13.9.07

L’automne albertain : ma journée préférée

J’ai toujours prétendu que ma saison préférée était l’automne. Probablement parce que, dans la province qui m’a vu naître, l’automne est la saison la plus somptueuse, la plus colorée et la plus romantique. Depuis que je me suis exilée et après de nombreux voyages dans des contrées ensoleillées et au climat sec, j’ai découvert ma nature méditerranéenne, les bienfaits de la lumière sur mon mental et surtout la légèreté qui m’enivre quand je ne suis pas accablée par l’humidité. Je n’ai pas vécu l’automne québécois depuis quatorze ans, ce qui se résume à dire que je n’ai pas vécu d’automne tout court depuis quatorze puisqu’en Alberta, l’automne, ça n’existe pas.

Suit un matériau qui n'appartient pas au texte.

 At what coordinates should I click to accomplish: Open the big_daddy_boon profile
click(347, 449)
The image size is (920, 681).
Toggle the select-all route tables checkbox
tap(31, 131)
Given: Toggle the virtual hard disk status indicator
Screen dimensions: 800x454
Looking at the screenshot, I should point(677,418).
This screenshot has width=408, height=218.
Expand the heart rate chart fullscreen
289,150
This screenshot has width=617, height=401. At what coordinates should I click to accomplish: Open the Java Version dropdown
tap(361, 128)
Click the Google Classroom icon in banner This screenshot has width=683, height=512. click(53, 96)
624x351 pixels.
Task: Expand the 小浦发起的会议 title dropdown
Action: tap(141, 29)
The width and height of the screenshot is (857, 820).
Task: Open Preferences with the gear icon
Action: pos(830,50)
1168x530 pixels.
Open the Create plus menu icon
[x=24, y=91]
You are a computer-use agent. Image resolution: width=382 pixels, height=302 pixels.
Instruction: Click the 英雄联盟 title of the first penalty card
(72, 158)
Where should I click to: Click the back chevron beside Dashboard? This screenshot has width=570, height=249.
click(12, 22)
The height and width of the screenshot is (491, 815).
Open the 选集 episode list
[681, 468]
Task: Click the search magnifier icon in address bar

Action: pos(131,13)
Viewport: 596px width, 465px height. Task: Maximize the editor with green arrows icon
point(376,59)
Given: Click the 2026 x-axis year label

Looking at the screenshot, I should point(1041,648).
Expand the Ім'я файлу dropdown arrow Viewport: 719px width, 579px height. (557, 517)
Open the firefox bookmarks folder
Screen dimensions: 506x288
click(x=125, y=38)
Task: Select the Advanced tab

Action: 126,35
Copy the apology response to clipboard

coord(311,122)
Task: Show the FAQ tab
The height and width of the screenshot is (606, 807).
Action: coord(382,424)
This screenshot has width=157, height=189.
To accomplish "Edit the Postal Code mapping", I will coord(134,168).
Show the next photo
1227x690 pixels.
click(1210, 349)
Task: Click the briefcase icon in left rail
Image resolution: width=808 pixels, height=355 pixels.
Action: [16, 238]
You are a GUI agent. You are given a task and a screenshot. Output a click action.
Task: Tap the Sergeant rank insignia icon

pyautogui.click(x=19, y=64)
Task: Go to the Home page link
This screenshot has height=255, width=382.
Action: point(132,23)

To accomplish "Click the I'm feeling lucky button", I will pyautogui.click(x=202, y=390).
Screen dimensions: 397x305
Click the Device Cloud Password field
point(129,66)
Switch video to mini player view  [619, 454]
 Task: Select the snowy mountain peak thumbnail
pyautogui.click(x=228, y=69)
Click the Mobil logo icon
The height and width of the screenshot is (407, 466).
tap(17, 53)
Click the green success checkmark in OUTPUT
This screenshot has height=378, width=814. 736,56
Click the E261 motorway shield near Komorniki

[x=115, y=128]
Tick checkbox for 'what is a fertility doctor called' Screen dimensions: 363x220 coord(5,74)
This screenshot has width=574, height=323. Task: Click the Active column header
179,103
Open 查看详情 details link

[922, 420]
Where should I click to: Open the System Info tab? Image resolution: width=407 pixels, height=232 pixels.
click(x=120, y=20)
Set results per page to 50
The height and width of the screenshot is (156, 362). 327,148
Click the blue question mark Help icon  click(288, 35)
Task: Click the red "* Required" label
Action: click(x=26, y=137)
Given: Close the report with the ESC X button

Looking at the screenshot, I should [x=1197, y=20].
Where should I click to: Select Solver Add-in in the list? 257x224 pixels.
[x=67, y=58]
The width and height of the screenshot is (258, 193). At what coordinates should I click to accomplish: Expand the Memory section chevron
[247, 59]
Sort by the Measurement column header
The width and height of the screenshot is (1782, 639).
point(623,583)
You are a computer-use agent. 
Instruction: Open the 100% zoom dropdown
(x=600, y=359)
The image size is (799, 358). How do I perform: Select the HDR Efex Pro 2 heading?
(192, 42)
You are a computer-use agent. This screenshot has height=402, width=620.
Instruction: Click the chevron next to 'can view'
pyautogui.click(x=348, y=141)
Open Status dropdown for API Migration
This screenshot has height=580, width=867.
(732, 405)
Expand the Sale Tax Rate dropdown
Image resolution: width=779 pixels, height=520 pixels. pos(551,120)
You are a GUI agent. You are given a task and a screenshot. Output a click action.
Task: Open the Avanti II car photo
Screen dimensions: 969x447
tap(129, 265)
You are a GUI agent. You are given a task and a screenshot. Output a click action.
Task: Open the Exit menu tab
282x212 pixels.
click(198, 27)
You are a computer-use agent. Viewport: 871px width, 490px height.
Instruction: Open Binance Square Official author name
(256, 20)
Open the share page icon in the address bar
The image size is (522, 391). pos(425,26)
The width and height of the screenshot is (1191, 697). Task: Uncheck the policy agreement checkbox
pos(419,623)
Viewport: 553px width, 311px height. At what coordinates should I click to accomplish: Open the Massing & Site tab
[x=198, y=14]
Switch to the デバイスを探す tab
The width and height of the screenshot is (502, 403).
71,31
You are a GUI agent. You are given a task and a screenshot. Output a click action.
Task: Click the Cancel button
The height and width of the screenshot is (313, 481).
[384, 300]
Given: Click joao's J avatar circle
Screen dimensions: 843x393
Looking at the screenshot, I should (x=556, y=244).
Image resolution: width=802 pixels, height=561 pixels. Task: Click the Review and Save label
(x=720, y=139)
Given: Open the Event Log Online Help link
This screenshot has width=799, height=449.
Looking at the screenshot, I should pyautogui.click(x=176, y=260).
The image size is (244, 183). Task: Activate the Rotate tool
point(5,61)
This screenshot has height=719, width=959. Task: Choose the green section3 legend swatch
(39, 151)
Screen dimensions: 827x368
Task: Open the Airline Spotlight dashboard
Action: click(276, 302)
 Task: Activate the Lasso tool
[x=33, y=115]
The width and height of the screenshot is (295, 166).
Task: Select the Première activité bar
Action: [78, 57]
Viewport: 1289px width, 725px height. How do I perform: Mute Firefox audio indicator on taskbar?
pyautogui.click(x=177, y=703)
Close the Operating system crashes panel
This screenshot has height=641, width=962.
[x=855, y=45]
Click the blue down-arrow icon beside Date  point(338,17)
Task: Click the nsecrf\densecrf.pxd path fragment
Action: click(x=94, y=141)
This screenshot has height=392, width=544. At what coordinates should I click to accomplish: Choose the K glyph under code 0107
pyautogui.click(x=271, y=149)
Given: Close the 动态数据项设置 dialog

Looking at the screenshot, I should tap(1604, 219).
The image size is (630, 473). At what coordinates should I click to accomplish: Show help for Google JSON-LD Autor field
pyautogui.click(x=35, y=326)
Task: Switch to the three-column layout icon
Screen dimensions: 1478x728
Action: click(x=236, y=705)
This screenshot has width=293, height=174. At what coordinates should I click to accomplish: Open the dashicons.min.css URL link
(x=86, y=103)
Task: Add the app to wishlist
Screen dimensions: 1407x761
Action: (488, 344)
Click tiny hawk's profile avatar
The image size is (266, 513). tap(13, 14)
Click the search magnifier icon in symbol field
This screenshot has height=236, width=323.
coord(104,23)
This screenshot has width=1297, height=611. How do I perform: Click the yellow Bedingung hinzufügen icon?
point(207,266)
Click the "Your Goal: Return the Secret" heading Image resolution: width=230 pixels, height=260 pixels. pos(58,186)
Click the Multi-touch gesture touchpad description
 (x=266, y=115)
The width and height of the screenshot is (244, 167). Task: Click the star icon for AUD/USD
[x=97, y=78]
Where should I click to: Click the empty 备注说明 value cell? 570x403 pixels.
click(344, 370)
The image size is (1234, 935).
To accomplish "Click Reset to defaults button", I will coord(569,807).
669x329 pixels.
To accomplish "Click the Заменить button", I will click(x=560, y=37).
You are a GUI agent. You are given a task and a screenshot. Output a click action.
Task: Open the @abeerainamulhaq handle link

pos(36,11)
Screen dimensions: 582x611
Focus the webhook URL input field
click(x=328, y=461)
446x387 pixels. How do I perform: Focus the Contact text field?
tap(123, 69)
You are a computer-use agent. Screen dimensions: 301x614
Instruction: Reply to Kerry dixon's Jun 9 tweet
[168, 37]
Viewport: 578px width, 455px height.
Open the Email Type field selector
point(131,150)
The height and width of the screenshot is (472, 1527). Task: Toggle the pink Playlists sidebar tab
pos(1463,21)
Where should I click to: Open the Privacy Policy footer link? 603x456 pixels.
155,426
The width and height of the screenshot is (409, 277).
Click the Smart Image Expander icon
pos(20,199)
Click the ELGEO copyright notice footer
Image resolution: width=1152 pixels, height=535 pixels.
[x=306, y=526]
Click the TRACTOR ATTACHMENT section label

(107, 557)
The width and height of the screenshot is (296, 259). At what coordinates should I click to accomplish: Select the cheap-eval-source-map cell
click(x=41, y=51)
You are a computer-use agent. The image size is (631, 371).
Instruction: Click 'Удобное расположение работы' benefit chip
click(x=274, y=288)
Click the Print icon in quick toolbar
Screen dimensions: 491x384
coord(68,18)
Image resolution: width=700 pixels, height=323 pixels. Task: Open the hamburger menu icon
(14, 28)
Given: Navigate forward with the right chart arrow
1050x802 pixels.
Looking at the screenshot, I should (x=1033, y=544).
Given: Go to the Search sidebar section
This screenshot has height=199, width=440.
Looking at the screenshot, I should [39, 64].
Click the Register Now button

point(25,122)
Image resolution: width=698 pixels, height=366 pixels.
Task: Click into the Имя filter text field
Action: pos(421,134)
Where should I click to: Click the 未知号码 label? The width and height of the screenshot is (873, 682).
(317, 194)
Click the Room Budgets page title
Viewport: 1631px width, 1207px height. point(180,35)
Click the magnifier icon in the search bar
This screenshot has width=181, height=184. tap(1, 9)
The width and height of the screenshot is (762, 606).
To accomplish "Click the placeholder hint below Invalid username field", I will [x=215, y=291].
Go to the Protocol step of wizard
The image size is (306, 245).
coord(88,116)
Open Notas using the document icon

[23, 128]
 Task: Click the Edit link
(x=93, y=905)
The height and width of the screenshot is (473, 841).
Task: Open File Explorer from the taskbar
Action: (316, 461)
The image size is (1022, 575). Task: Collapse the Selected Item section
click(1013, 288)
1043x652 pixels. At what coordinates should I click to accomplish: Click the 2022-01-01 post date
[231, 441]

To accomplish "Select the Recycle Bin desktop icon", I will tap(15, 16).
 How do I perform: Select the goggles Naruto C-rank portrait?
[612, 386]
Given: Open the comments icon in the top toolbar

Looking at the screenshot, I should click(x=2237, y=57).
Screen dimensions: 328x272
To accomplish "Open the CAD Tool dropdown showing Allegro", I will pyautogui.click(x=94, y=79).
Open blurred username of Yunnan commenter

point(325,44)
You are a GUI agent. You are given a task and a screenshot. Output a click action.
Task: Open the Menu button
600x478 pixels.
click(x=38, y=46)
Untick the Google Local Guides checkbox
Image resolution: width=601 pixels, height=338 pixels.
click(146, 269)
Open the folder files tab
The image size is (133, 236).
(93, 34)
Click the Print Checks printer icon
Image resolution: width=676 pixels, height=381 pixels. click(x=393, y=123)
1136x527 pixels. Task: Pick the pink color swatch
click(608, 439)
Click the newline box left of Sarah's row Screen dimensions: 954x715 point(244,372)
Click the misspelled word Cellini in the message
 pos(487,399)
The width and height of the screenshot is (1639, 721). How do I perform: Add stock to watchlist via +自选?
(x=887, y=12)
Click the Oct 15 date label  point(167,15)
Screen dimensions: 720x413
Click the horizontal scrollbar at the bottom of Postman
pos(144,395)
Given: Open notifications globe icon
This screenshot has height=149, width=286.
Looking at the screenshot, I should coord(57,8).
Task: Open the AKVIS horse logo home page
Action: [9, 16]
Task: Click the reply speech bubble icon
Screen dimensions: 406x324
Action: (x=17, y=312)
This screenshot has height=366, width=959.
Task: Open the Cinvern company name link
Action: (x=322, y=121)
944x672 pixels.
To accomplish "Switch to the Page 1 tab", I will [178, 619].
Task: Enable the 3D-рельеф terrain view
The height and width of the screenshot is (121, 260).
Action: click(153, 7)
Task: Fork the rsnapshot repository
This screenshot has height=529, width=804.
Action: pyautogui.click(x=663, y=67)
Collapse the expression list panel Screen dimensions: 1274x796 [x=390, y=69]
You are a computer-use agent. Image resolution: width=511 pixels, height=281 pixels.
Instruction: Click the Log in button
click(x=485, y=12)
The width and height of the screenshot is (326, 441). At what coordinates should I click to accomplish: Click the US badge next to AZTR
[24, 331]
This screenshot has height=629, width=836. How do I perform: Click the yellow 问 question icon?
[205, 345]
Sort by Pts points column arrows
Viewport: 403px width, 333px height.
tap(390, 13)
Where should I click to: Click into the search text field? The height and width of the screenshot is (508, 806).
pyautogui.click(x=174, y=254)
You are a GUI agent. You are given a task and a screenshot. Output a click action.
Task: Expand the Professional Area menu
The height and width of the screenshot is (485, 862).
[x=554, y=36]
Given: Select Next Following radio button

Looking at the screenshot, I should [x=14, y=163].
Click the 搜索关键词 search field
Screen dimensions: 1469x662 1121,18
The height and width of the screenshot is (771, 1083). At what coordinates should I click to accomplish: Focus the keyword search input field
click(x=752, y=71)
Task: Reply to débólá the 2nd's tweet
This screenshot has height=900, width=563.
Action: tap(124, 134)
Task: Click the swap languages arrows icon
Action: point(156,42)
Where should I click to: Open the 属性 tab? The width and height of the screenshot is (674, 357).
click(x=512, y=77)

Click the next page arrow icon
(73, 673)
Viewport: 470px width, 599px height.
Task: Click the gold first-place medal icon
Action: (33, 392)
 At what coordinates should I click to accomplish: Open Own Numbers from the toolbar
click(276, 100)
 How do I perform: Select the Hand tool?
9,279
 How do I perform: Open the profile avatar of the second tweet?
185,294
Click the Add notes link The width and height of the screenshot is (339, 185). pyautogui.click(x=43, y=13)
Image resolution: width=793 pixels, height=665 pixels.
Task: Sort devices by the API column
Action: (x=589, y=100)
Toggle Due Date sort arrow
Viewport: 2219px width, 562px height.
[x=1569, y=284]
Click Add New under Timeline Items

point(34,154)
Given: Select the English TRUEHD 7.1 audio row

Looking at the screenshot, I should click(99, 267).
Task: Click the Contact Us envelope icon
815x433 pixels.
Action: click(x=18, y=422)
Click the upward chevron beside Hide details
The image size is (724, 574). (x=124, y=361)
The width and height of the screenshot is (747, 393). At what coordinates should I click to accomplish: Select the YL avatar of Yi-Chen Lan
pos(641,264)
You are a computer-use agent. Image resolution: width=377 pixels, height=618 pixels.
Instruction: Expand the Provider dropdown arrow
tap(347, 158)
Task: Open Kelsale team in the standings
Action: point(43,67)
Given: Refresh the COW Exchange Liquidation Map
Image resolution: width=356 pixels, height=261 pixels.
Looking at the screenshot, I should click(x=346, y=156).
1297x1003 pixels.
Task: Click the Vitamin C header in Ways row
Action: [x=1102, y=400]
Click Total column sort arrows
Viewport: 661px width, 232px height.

Un jour, vous êtes en été, le lendemain, c’est l’hiver. (Vous vous apercevez subitement que les feuilles ont jauni tout d’un coup et sont tombées au sol pendant une de ces nuits venteuses typiques du mois de septembre, et voilà, on n’en parle plus, les arbres sont tout nus comme ils le sont de toutes façons 9 mois sur 12, la neige est à nos portes, et les bonheurs d’été, eux, sont déjà au rang des souvenirs lointains.)

La plus belle saison de ma jeunesse n’existe donc pas par ici, sauf peut-être par une journée comme aujourd’hui.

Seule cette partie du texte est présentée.